> EXERCISE DIRECTIONS
Search the lines of the records for the word "will", and copy every line that has it.
______
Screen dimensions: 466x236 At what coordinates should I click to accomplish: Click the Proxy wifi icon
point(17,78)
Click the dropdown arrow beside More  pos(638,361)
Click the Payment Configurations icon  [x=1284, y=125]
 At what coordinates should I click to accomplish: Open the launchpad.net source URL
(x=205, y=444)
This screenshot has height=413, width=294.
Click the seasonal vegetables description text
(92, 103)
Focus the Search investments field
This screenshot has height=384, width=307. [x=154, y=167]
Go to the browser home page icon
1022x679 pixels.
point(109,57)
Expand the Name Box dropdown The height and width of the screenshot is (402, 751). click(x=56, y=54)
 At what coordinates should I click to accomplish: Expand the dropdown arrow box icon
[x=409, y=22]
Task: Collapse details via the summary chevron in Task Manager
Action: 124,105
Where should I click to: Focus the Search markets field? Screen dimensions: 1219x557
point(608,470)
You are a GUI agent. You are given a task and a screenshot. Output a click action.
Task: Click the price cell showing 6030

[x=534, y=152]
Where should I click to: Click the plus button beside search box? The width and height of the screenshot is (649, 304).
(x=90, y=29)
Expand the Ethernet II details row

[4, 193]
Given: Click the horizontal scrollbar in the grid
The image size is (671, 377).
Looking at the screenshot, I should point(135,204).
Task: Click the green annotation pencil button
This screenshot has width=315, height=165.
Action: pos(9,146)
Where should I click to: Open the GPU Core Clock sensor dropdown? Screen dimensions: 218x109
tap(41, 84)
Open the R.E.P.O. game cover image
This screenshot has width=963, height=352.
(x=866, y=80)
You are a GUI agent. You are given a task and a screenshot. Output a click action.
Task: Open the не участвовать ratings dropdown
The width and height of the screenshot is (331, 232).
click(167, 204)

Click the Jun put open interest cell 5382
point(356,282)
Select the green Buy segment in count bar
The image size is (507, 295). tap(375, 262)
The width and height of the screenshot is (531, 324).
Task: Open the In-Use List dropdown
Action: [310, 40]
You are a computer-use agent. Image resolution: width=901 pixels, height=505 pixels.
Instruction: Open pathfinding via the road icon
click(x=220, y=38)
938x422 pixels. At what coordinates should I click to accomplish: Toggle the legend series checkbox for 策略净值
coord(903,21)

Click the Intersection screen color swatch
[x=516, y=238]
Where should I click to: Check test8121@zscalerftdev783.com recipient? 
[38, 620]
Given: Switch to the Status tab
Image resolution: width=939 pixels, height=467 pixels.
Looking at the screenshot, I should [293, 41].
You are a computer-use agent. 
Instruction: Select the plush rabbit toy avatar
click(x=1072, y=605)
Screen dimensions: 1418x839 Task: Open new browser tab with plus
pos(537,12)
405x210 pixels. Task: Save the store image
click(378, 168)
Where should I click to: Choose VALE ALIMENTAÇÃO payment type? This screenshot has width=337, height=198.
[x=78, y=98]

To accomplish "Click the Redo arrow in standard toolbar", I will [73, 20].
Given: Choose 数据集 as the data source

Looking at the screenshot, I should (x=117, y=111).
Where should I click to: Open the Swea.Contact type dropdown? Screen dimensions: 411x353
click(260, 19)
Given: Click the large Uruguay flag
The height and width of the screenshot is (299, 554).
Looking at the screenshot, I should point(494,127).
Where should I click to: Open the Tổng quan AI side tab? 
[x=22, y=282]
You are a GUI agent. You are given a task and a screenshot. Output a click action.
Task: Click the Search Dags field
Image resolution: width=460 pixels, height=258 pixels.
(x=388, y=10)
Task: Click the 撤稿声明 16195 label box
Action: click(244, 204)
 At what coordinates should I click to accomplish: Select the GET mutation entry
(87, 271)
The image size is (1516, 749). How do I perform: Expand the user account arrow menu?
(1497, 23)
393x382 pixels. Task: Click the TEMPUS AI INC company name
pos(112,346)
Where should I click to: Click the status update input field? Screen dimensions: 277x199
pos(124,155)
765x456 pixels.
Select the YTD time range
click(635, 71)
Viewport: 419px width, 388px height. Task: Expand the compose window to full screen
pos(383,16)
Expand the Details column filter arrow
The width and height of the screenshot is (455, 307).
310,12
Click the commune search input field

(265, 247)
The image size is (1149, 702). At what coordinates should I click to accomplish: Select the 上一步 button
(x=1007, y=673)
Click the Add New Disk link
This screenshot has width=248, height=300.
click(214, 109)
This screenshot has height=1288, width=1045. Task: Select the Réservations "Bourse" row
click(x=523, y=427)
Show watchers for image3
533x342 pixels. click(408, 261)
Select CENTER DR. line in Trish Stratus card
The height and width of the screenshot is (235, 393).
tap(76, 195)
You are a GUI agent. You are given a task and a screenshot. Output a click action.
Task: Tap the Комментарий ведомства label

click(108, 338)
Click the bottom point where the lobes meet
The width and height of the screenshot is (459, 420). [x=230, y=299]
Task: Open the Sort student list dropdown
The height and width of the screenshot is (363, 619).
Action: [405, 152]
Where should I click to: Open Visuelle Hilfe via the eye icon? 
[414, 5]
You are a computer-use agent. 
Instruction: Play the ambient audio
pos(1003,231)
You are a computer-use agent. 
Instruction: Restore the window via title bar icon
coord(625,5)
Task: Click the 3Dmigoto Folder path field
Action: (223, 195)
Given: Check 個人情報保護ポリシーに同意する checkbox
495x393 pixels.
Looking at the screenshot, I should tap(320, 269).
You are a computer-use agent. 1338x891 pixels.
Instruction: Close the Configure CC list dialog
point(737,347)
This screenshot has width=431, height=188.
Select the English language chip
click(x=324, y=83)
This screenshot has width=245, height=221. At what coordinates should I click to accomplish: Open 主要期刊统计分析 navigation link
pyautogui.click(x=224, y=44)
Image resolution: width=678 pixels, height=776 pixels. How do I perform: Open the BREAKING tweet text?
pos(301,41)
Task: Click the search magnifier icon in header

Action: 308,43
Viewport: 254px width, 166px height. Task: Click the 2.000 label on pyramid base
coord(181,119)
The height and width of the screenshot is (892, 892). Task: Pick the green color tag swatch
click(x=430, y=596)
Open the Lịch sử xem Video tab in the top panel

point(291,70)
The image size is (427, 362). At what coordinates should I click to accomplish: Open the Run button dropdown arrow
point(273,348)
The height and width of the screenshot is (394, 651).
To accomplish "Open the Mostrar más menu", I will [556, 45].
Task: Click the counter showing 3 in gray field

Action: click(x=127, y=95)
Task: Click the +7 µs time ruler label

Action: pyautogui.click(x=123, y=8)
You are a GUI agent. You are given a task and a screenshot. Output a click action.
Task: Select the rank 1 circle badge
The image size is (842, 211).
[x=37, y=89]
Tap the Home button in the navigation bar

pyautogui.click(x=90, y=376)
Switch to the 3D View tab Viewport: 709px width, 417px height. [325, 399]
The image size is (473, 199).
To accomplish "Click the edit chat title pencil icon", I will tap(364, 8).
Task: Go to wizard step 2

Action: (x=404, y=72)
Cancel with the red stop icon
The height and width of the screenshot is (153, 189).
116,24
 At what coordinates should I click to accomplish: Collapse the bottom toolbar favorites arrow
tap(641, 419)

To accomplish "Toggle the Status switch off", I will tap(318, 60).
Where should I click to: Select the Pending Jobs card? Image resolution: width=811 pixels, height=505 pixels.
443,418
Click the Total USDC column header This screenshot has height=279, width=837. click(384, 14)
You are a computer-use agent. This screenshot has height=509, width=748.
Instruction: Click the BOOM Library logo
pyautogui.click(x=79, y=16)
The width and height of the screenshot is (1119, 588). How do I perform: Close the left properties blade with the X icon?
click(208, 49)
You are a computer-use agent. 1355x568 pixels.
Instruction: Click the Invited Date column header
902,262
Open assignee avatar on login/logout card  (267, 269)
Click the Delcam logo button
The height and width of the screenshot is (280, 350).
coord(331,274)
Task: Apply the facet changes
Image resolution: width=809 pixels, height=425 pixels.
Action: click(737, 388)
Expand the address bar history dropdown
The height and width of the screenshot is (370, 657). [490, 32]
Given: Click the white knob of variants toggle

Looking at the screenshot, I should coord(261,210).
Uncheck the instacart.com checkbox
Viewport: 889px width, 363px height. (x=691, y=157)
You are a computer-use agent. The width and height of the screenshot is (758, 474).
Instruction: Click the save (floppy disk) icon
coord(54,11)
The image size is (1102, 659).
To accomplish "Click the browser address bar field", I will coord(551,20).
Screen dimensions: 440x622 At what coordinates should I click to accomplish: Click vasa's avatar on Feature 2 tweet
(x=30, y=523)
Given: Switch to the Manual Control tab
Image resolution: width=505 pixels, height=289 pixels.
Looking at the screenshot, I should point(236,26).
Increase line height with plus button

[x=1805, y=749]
______
> EXERCISE SOLUTION
To accomplish "Click the Redo arrow in standard toolbar", I will [73, 20].
To accomplish "Open the Mostrar más menu", I will [556, 45].
To accomplish "Click the edit chat title pencil icon", I will tap(364, 8).
To accomplish "Toggle the Status switch off", I will tap(318, 60).
To accomplish "Click the browser address bar field", I will coord(551,20).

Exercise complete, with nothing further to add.